News photo
Empress Michiko –
and Emperor Akihito (second from left) walk on a beach in Shimoda, Shizuoka Prefecture, with Prince Akishino (third from left) and his family — Princess Mako, Princess Kiko and Princess Kako (from left to right), in this file photo taken Aug. 4, 2004.

The royal pregnancy is in the spotlight because no boy has been born to the Imperial family in 41 years, jeopardizing the existence of the male-only emperor system.

Yet even if Princess Kiko, the wife of Prince Akishino, Emperor Akihito’s second son, gives birth to a boy, the succession crisis facing the Imperial family will only be put off for another day, experts say.

Regardless of the baby’s gender, debate over whether to allow a female to ascend the Chrysanthemum Throne — a highly sensitive issue — will eventually come up again, because it is one of few realistic choices for ensuring the Imperial family’s long-term survival, they say.

“Even if it’s a boy, chances are high the same debate will emerge again,” said Yuji Otabe, a professor at the Shizuoka University of Welfare and an expert on the Imperial family’s history.

“But people are quite nervous about issues related to the Emperor. I don’t think they would be willing to touch” the issue of a possible female heir until Princess Kiko’s child — if it’s a boy — grows up and is ready to have a child of his own, Otabe said.

Last November, an advisory panel to Prime Minister Junichiro Koizumi submitted a controversial report proposing that the Imperial Household Law be revised to allow females to ascend the throne. The issue came up because Crown Princess Masako, 42, has reportedly suffered emotional and physical problems brought on by pressure to give birth to a boy.

Koizumi drew up a bill based on the panel’s recommendation, and it was ready to be submitted to the Diet despite opposition from conservative politicians determined to preserve the centuries-old male lineage of Imperial succession.

Then Koizumi shelved the bill when the Imperial Household Agency announced in February that Prince Kiko was pregnant — with a possible male heir.
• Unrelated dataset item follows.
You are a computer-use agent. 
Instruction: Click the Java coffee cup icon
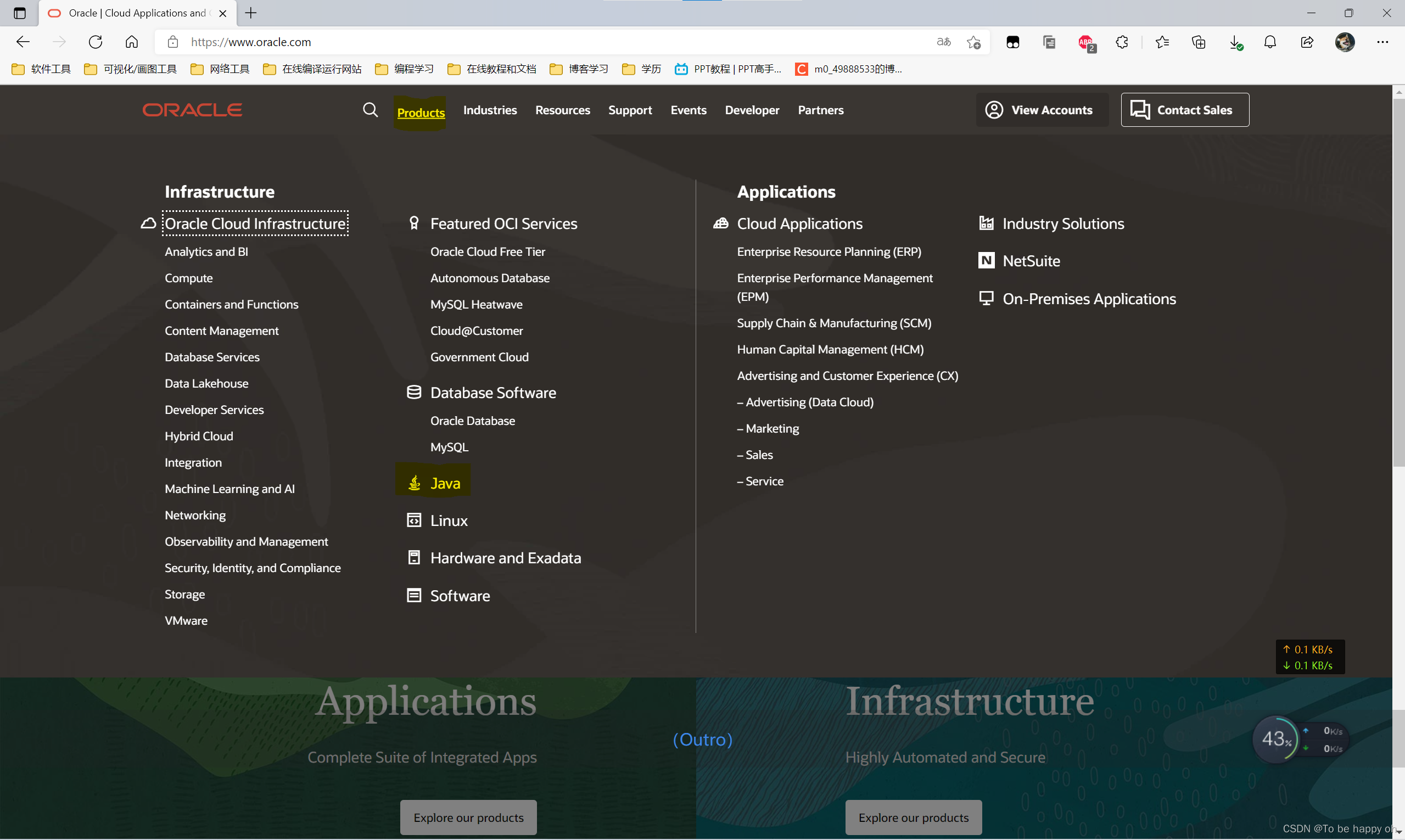point(415,483)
However, the panel had already argued in its report that based on statistical analysis, the long-term threat to royal succession won’t go away even if one or two boys are born to the Imperial family

Its logic is simple: If the average birthrate in the Imperial family is less than two, the number of males will keep decreasing through the generations. The fertility rate for Japan as a nation hit a record low 1.25 in 2005.
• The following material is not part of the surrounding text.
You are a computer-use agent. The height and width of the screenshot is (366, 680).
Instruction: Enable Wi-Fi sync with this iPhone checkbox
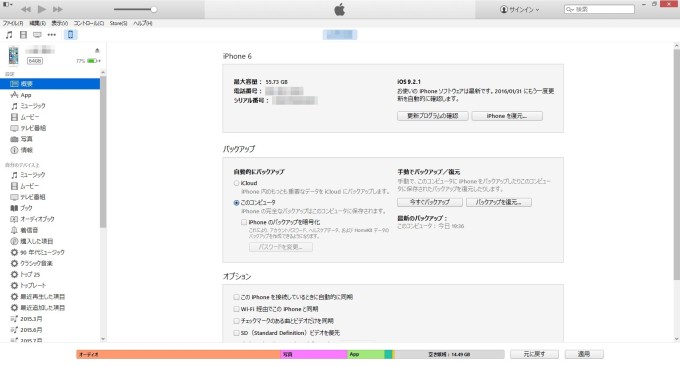(x=236, y=309)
As such, male-only succession is not a stable long-term option, the panel argued.

Indeed, the Imperial family has barely managed to maintain its male-only succession for centuries by relying on a concubine system and allowing relatives on a collateral family line to become emperor when the direct Imperial family did not have a male.

For example, Emperor Meiji (1852-1912) had no male heir with his wife but had 15 children, including five males, with five concubines. Of the five, four died before reaching adulthood, and the one who survived became emperor.

But Emperor Hirohito (1901-1989), known posthumously as Emperor Showa, refused to have a concubine, which led to the postwar abolition of the system.

According to Otabe, Emperor Showa wanted to have a close family atmosphere such as might be found in a Western royal family.

“When he traveled to Europe (in 1921), he was shocked to see a crown prince living together with his father, unlike the (Japanese) Imperial family” in those days, Otabe said.

Soon after Japan’s 1945 defeat in World War II, 11 families on the collateral line, which served as a safety net to produce male heirs for the Imperial family, lost their Imperial status and became ordinary citizens.

Many opponents of the idea of a reigning empress have maintained that the Imperial status of those former relatives should be restored so they can produce a male who would marry a woman from the Imperial family to maintain the paternal line.

But Otabe argued that institutionalizing such a marriage would be a violation of human rights, because such a match would have to take place regardless of whether the participants loved one another.

“I don’t think it would fit the trend now,” he said.

The advisory panel flatly opposed restoring the concubine system and the status of the former Imperial relatives, pointing out the dramatic changes in societal values that have taken place in the postwar era.

Instead, the panel proposed that allowing the oldest child of a crown prince and crown princess, regardless of gender, to take the throne would be the best choice to maintain public affection and respect for the Imperial family.

“During our deliberations, we took account of a host of factors, including the possibility that a son might in the future be born to the Imperial family,” the panel’s recommendation states. “But in light of current social conditions, we judged that the conclusion unveiled herein represents the best choice in terms of what form the succession system should take in the medium to long term.”